On the number of linearly independent quadratic equations for S-boxes based on power mappings

Abstract

One of the important factors that determines the security of an S-box on the point of view of algebraic attacks is the number of linearly independent multivariate quadratic equations on $\mathbb{F}_2$ it satisfies. Many previous researches analyzed the equations on $\mathbb{F}_2$ of S-boxes based on power functions, as they can be used to build an S-box of an arbitrary size. Courtois et al.\ proved the number of equations for an inverse S-box of arbitrary size, and expanding upon that, Nawaz et al.\ presented an algorithm to count the number of equations for an S-box based on an arbitrary power function.
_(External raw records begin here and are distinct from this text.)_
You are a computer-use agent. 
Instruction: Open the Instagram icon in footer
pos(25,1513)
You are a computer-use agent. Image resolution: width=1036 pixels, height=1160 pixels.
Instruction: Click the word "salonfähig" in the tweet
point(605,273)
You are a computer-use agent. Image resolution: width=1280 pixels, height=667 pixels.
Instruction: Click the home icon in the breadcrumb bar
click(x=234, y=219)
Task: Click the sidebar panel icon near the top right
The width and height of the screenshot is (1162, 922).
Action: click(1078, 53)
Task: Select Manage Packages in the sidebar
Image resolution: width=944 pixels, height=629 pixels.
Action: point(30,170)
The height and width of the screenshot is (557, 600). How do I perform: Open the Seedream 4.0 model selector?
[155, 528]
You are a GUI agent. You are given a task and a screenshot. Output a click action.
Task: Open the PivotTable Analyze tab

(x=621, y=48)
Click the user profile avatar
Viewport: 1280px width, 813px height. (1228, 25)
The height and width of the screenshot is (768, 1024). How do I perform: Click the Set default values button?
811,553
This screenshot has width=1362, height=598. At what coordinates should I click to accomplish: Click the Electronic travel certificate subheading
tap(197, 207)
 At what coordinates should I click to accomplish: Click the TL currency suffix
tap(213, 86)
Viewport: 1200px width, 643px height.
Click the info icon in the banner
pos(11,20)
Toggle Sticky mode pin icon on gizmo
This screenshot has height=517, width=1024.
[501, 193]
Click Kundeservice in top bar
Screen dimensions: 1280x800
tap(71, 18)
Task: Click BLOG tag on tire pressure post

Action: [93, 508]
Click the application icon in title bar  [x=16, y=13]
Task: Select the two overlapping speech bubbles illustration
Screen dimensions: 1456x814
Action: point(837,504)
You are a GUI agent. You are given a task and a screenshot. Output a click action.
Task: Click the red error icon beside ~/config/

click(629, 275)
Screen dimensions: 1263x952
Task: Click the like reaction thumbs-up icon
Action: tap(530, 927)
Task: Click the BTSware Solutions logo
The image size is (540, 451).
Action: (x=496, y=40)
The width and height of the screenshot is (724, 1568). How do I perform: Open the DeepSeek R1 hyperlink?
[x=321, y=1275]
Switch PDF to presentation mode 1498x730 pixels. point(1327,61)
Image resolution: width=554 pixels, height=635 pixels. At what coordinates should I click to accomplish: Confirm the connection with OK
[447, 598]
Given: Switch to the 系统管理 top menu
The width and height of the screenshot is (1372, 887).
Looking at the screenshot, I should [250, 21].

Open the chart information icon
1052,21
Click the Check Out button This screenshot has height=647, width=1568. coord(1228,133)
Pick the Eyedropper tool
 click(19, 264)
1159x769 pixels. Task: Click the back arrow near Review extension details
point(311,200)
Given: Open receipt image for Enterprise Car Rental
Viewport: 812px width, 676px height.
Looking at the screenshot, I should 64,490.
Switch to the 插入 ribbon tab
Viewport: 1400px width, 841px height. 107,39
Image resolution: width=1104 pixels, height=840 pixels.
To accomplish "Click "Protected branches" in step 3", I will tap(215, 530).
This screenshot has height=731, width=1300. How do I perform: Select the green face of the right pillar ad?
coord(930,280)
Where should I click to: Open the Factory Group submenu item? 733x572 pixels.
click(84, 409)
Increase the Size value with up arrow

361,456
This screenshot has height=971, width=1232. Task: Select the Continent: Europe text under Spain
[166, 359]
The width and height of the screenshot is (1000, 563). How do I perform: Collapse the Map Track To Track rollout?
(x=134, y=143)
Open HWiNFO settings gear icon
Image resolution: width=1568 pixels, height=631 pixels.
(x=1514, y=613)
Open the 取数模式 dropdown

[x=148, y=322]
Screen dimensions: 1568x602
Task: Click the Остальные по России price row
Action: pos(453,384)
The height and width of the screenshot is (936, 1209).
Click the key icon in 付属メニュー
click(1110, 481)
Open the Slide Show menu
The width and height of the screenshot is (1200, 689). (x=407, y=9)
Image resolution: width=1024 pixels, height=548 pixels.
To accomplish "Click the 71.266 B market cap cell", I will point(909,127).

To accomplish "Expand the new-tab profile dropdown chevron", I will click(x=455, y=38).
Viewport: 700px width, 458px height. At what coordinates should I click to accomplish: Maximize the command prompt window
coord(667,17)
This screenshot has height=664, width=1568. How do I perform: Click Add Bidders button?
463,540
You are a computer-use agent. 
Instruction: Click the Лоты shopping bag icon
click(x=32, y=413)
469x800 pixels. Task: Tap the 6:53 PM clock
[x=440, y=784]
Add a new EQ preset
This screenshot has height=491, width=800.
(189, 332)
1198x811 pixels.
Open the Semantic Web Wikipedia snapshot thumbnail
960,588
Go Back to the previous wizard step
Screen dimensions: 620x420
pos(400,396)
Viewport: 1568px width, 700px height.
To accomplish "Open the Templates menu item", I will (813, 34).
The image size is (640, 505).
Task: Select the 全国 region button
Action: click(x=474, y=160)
In this paper, we extend the previous results to apply to $\mathbb{F}_{2^m}(m \ne 1, m|n)$, a subfield of $\mathbb{F}_{2^n}$. We first present an algorithm to count the number of quadratic equations of an S-box on the subfield. Next, we give proof that for one of the most frequently used S-boxes, the inverse S-box set on $\mathbb{F}_{2^n}$, the number of linearly independent quadratic equations on $\mathbb{F}_{2^m}$ is given as $n/m-1$. We expect to be able to apply the principles of algebraic attacks and analysis on subfields to new types of attacks which has not been researched before.